GPT-4 is a huge AI model based on both text and image data, trained using a rumoured 170 trillion parameters. It could theoretically be used in all these situations, given the right application of the technology.

If OpenAI’s LLMs are labelled as “high-risk”, much more stringent rules will apply to them. According to the European Commission website, this will include oversight of the quality of the data used to train the models, and a “logging of activity to ensure traceability of results.”

Both of these seem incompatible with GPT-4 given its absolutely huge training dataset and near-uncontrolled applications. It could also be argued current forms of AI fail the EU’s demand for “high level of robustness, security and accuracy.”

Altman appeared to shrug off the potential for LLMs to be used as factories for disinformation and misinformation, suggesting the onus should instead rest on the social media platforms through which it is typically distributed.

“You can generate all the disinformation you want with GPT-4, but if it’s not being spread, it’s not going to do much,” Altman said.

Is AI Dangerous?

Italy’s Data Protection Authority banned ChatGPT, the famous chatbot based on GPT-3.5, in March 2023 over privacy concerns. However, the ban was lifted at the end of April after some changes were made to operating practices.

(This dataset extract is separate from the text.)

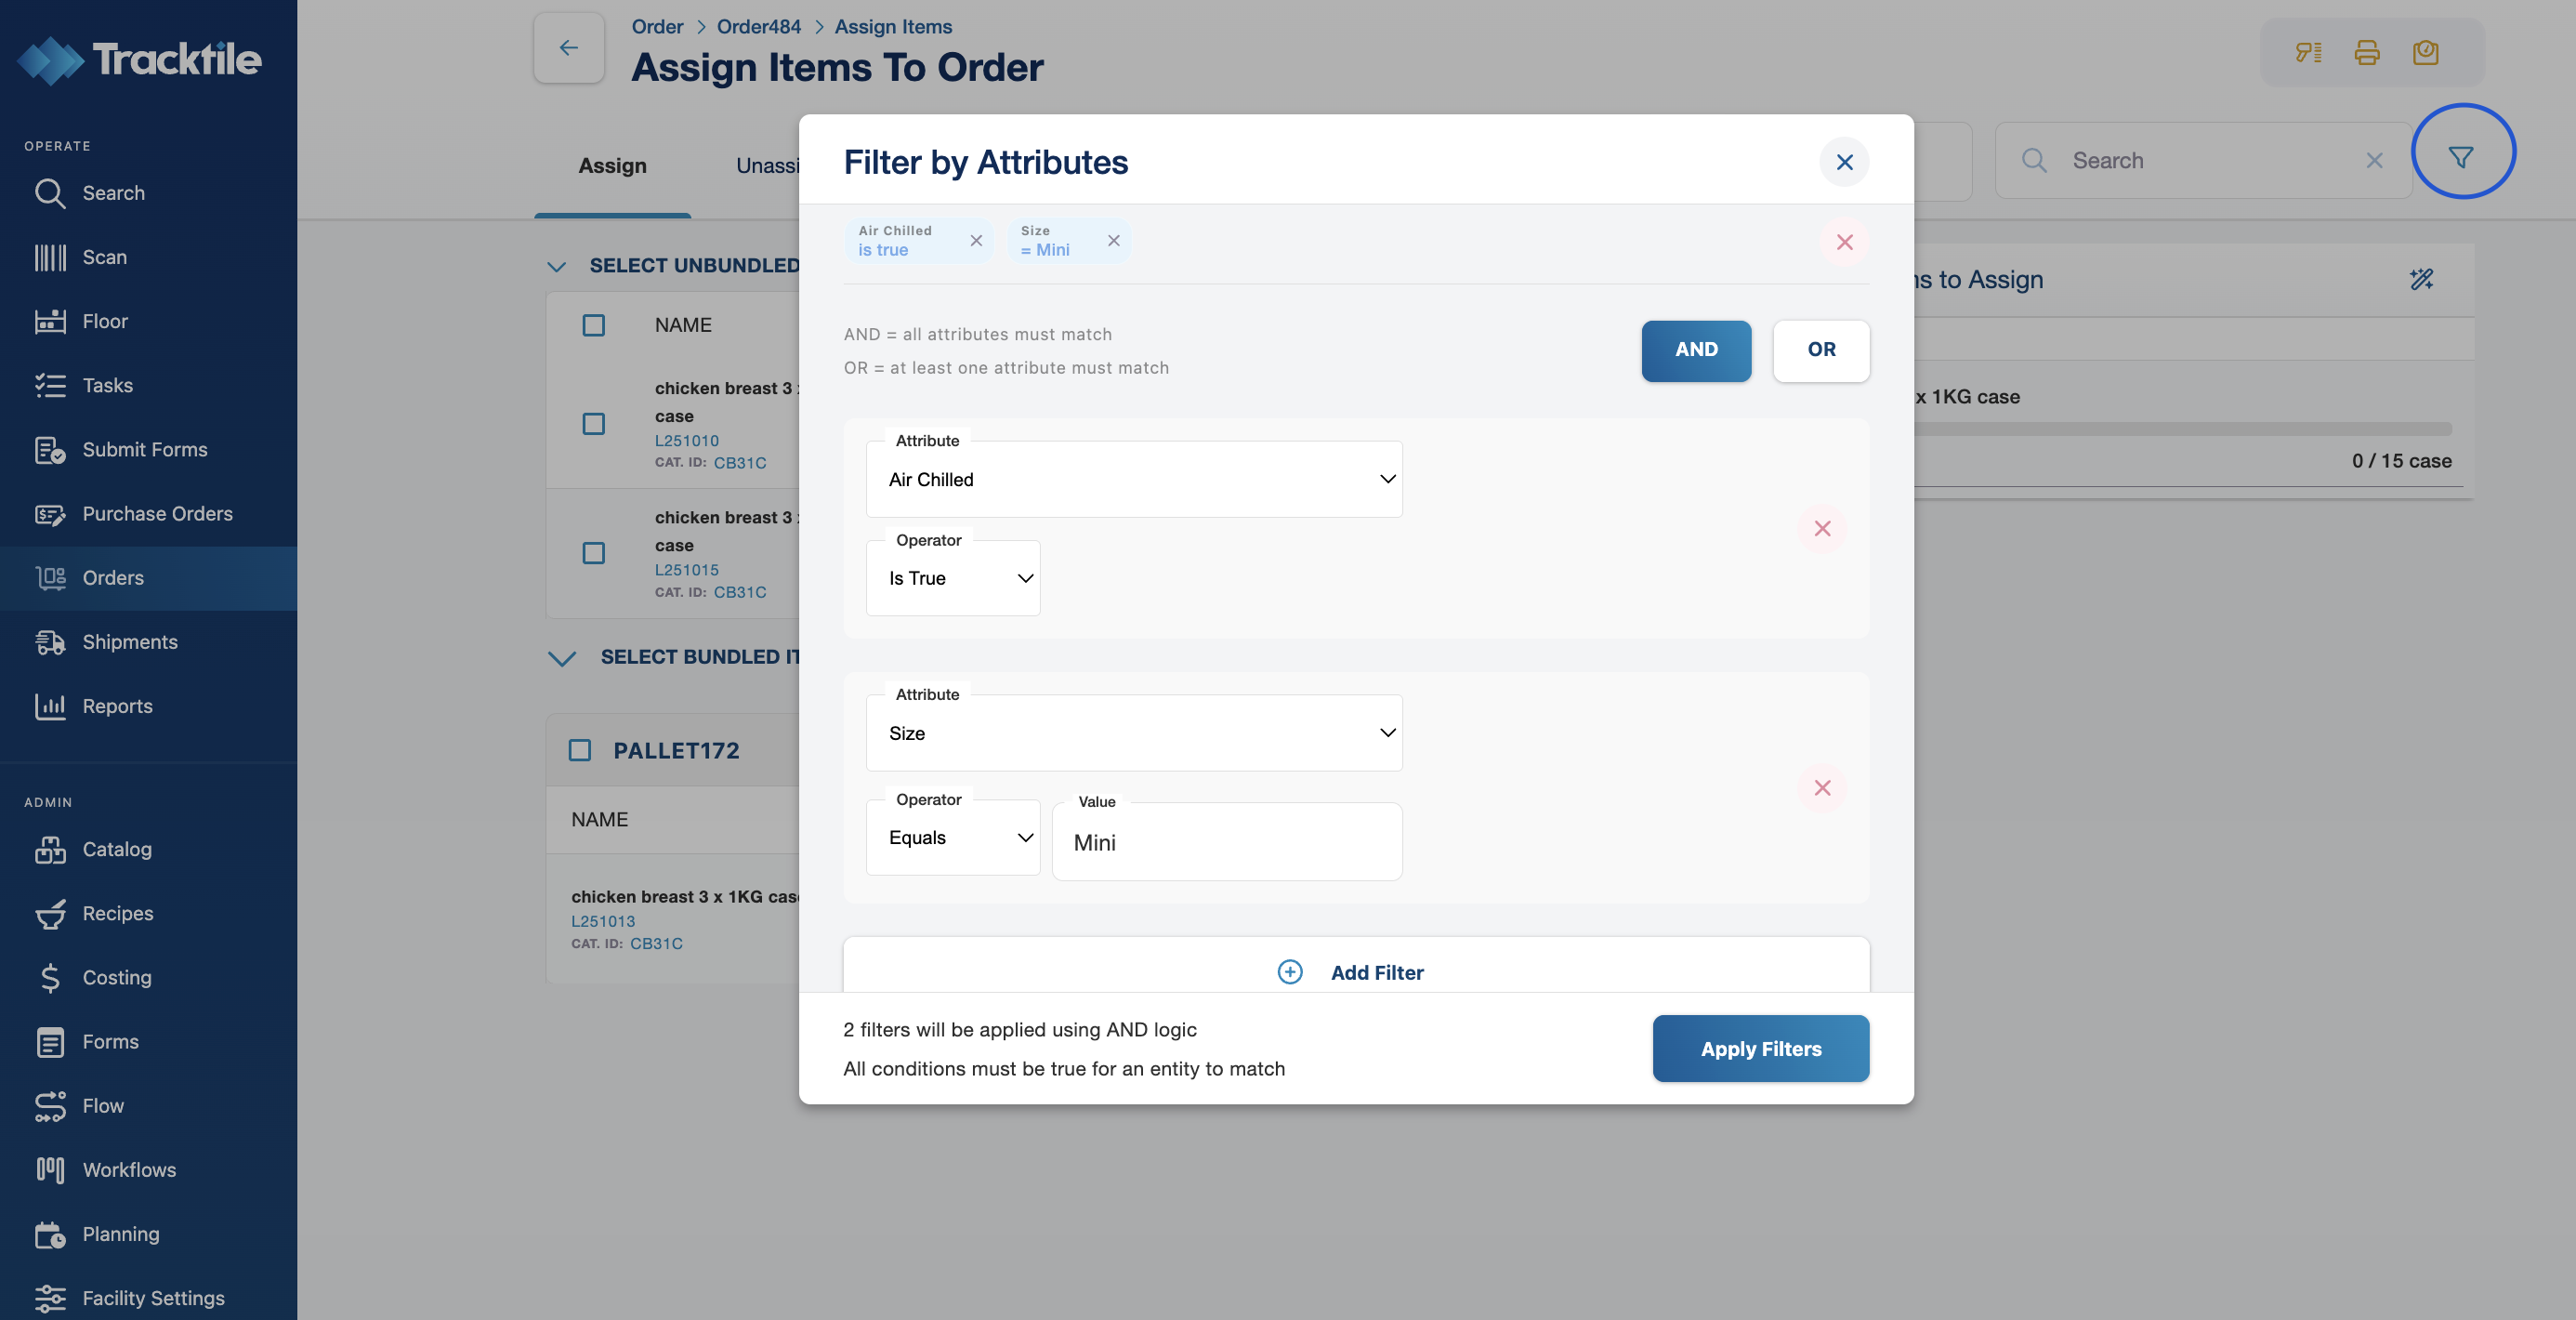Check the PALLET172 checkbox
Screen dimensions: 2576x1320
pyautogui.click(x=580, y=750)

In a March 2023 interview with ABC News, Altman admitted that ChatGPT could “eliminate” a lot of jobs, but could in turn lead to “much better ones.” He did not have any suggestions as to what these may be.

The UK government has to date said it has a “pro-innovation” stance on AI. However, PM Riski Sunk met with AI leaders in OpenAI, Google DeepMind and Anthropic AI to discuss how to proceed yesterday evening, May 24.

“They discussed safety measures, voluntary actions that labs are considering to manage the risks, and the possible avenues for international collaboration on AI safety and regulation. The lab leaders agreed to work with the UK Government to ensure our approach responds to the speed of innovations in this technology both in the UK and around the globe,” reads a statement released by the government.